_Data under study_:

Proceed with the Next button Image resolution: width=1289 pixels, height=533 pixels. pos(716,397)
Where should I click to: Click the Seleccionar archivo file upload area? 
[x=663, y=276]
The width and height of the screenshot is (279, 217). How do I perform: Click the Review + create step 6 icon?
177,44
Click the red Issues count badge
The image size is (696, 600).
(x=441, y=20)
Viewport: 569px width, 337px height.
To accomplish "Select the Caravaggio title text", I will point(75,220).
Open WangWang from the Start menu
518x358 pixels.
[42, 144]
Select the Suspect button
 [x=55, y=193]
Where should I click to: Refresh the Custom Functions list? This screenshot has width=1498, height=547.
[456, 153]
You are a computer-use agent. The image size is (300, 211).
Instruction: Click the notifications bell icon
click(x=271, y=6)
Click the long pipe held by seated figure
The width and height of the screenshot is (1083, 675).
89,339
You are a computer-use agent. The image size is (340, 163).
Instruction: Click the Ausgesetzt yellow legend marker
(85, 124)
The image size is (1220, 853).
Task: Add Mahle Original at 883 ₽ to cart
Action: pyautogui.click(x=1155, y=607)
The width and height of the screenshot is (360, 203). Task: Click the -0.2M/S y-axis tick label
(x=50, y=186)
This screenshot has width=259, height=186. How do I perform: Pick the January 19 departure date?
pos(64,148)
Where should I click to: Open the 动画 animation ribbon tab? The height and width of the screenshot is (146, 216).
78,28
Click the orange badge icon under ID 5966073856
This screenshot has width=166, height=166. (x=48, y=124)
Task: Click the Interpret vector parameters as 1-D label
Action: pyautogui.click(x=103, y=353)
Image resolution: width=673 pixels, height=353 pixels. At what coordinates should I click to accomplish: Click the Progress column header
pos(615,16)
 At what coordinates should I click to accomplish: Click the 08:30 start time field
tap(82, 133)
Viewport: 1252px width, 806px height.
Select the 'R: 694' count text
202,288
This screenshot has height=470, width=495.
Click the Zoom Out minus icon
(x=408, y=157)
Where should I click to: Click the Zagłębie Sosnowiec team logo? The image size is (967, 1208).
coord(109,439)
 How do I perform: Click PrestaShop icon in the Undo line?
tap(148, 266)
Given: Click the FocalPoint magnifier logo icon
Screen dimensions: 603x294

_Work to be completed_: An exact copy of every entry is what is needed here.

_Worked solution_:
Proceed with the Next button Image resolution: width=1289 pixels, height=533 pixels. pos(716,397)
Where should I click to: Click the Seleccionar archivo file upload area? 
[x=663, y=276]
The width and height of the screenshot is (279, 217). How do I perform: Click the Review + create step 6 icon?
177,44
Click the red Issues count badge
The image size is (696, 600).
(x=441, y=20)
Viewport: 569px width, 337px height.
To accomplish "Select the Caravaggio title text", I will point(75,220).
Open WangWang from the Start menu
518x358 pixels.
[42, 144]
Select the Suspect button
 [x=55, y=193]
Where should I click to: Refresh the Custom Functions list? This screenshot has width=1498, height=547.
[456, 153]
You are a computer-use agent. The image size is (300, 211).
Instruction: Click the notifications bell icon
click(x=271, y=6)
Click the long pipe held by seated figure
The width and height of the screenshot is (1083, 675).
89,339
You are a computer-use agent. The image size is (340, 163).
Instruction: Click the Ausgesetzt yellow legend marker
(85, 124)
The image size is (1220, 853).
Task: Add Mahle Original at 883 ₽ to cart
Action: pyautogui.click(x=1155, y=607)
The width and height of the screenshot is (360, 203). Task: Click the -0.2M/S y-axis tick label
(x=50, y=186)
This screenshot has width=259, height=186. How do I perform: Pick the January 19 departure date?
pos(64,148)
Where should I click to: Open the 动画 animation ribbon tab? The height and width of the screenshot is (146, 216).
78,28
Click the orange badge icon under ID 5966073856
This screenshot has width=166, height=166. (x=48, y=124)
Task: Click the Interpret vector parameters as 1-D label
Action: pyautogui.click(x=103, y=353)
Image resolution: width=673 pixels, height=353 pixels. At what coordinates should I click to accomplish: Click the Progress column header
pos(615,16)
 At what coordinates should I click to accomplish: Click the 08:30 start time field
tap(82, 133)
Viewport: 1252px width, 806px height.
Select the 'R: 694' count text
202,288
This screenshot has height=470, width=495.
Click the Zoom Out minus icon
(x=408, y=157)
Where should I click to: Click the Zagłębie Sosnowiec team logo? The image size is (967, 1208).
coord(109,439)
 How do I perform: Click PrestaShop icon in the Undo line?
tap(148, 266)
Given: Click the FocalPoint magnifier logo icon
Screen dimensions: 603x294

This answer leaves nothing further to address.